*** Passage

Saturday, August 10, 2013

When One Becomes Two

Here I am, 33 weeks pregnant.  Let's face it - the romanticism of pregnancy is long gone, and has been replaced with poor sleep, almost constant tiredness (from the poor sleep), achy limbs, the beginning of swollen feet, shortness of breath, and a general discomfort within my entire body.  I am confident that I am not alone in these symptoms--that a large portion of other pregnant women in their 3rd trimester can say all this and more.

This has been a pretty miserable week to be pregnant.  I am on day 6 of a cold.  Now, I have had many colds that have been much, much worse than this one.  However, this little virus has sapped what small amount of energy, motivation, and will to do anything that I have managed to retain during this 3rd trimester. It has left me day dreaming of resting at almost all hours of the day ( I say day dream, because who has time to rest when there is a 19 month old to play with and work to be done?).  It has left me wondering how in the world am I going to manage a newborn and a toddler at the same time, when I'm so tired I can barely see straight.

*****INSERT PAUSE****

That was yesterday.  I realized at that moment that Isaiah was sleeping, and I needed to be too.  My 20 minute doze helped substantially to make it through the rest of the day.

Today, I feel better. Wahoo!  The cold is on the way out, I am happy to say.  I will not continue my pregnancy lament, though the symptoms of advanced pregnancy are no less true than they were yesterday! Haha.

But really, this coming baby is on my mind. Constantly.  And the closer his arrival is, the more I really do wonder what life is going to be like with two.  How will it work?  How will I take care of both, (and hopefully well), when some days one child seems almost too much?

The other thing I think about is activities for Isaiah.  Where we live, the winters are long and cold, and we have a teeny little house for him to be in the bulk of the time. This winter I am looking at how to have a newborn and an active toddler in our house for several months.  He's at an age where I feel I should be doing plenty of learning activities with him, but this also poses a challenge to me.

I am not a kid person. Being around kids wears me out, and I usually do not enjoy playing with them. Obviously I love Isaiah tremendously, and I have realized how great it is to love the child I am with all the time, because I do find true joy in watching him discover, learn, and try new things.  It has been a wonderful gift to discover in parenthood.

Anyway, I'm convinced I should be doing all kinds of crafts, activities, and the like with him, and the older he gets, the more of this type thing we should do.  This is where my mind starts spinning--and not with ideas! The words CRAFTS and ACTIVITIES fill me with trepidation and a huge sense of being overwhelmed -- they are so far from my comfort zone I literally have no idea where to begin.  I have spent more than a couple hours researching appropriate learning activities, and I have a couple books on it too, but it seems so difficult to actually put something together.

******

Problem to work on: Reproduce word for word the part of the pregnancy post that begins at "Today, I feel" and stops after "almost too much?". The items play no part in this.

*** Material shown

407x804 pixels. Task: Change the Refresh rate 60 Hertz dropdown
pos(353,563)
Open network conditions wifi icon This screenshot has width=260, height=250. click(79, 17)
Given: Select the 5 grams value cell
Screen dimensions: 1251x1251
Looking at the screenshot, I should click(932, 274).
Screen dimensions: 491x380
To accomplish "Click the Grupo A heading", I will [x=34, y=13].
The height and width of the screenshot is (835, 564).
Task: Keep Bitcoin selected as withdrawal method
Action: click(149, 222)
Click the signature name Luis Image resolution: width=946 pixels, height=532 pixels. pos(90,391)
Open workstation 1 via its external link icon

******
*** Material shown

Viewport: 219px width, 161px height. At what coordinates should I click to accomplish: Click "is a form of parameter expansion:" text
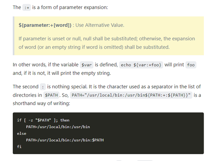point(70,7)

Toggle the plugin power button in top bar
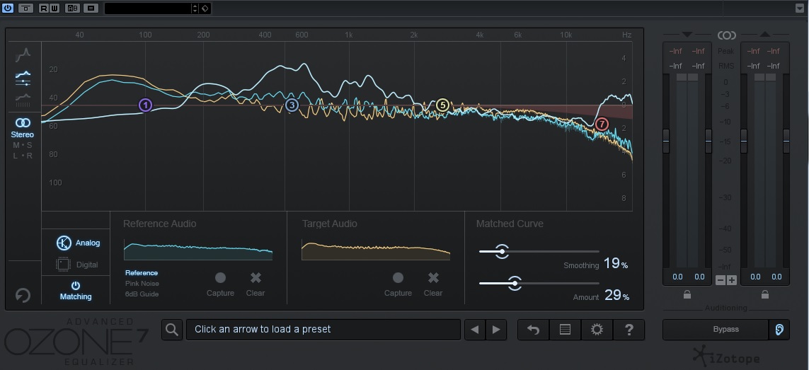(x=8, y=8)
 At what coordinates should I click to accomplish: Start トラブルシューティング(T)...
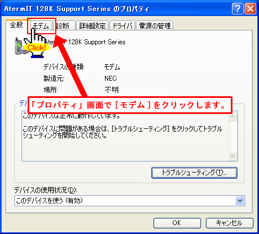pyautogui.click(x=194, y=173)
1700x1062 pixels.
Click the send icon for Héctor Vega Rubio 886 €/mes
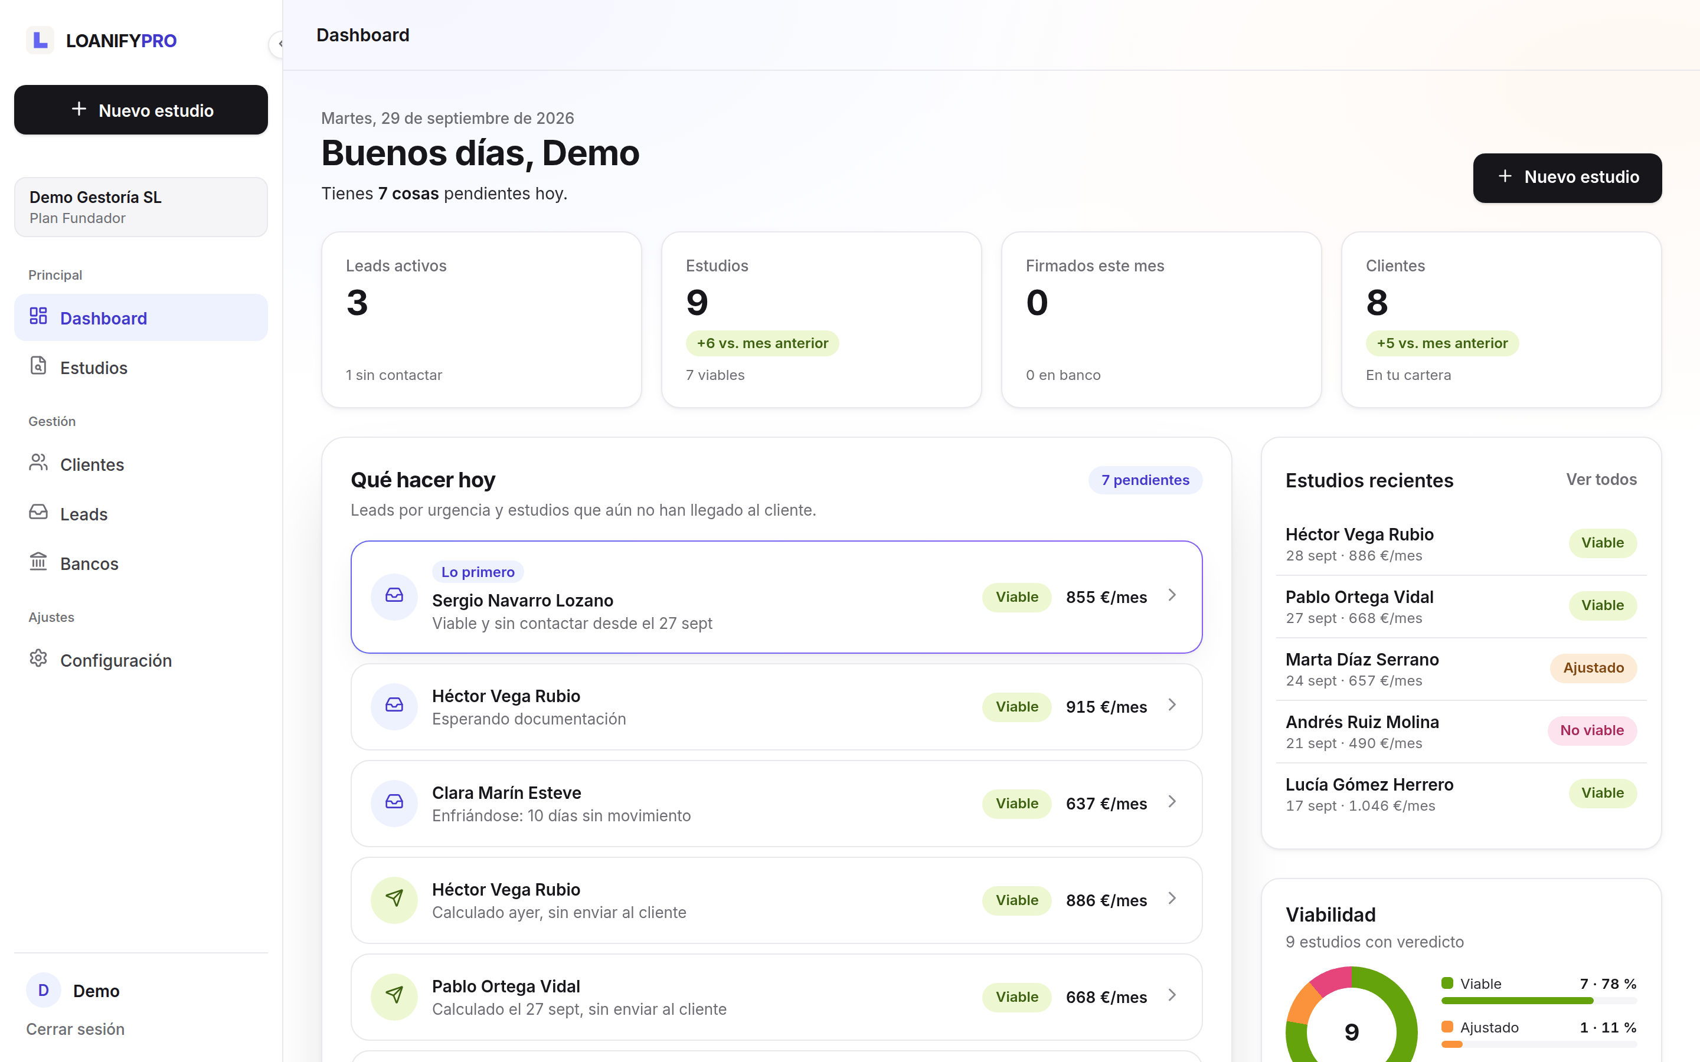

******
*** Material shown

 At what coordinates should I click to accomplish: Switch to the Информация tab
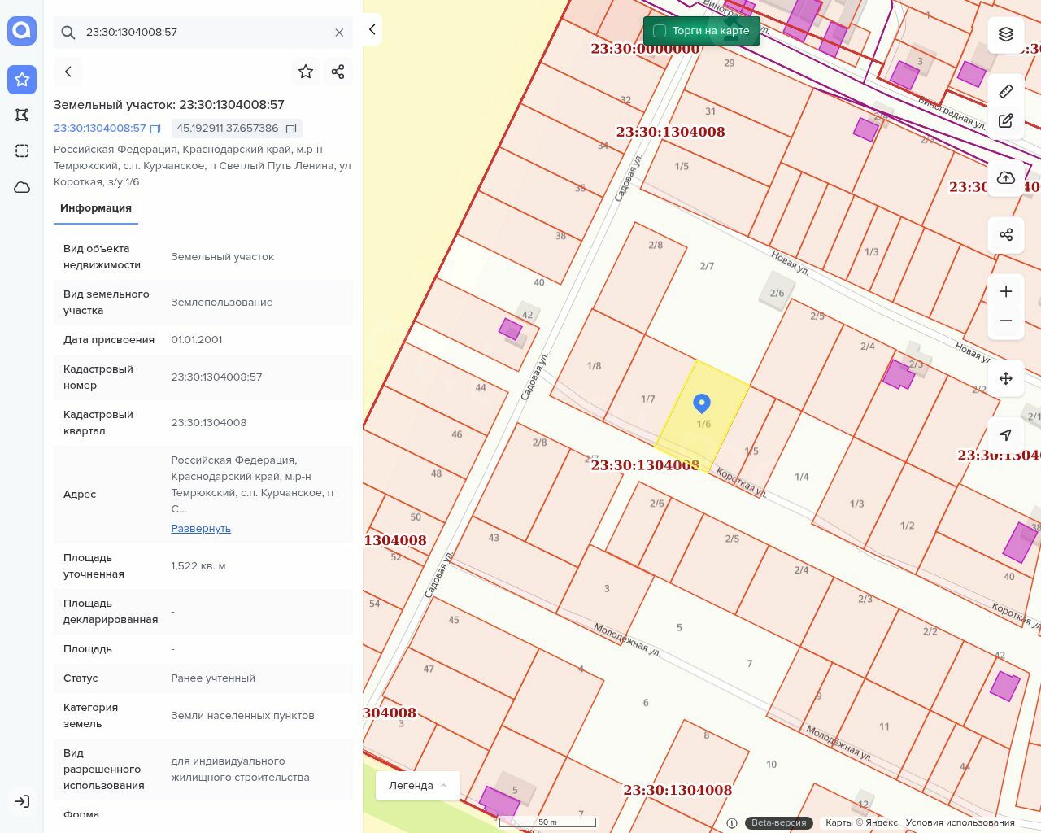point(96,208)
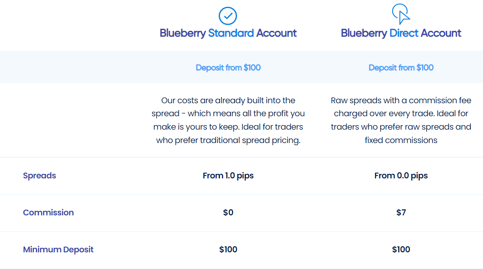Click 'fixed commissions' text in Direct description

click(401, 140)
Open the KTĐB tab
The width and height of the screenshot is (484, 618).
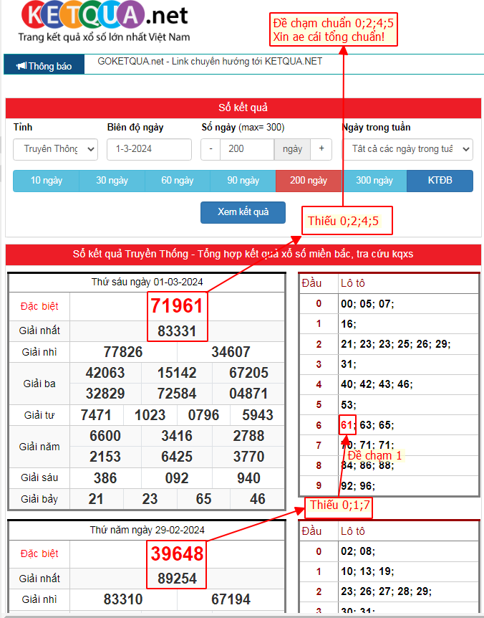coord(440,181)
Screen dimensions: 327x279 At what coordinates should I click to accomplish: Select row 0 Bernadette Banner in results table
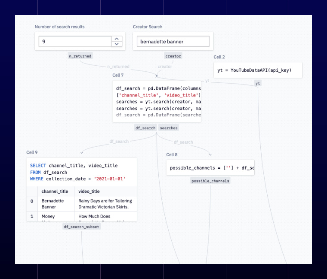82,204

******

Task output:
Today, I feel better. Wahoo!  The cold is on the way out, I am happy to say.  I will not continue my pregnancy lament, though the symptoms of advanced pregnancy are no less true than they were yesterday! Haha.

But really, this coming baby is on my mind. Constantly.  And the closer his arrival is, the more I really do wonder what life is going to be like with two.  How will it work?  How will I take care of both, (and hopefully well), when some days one child seems almost too much?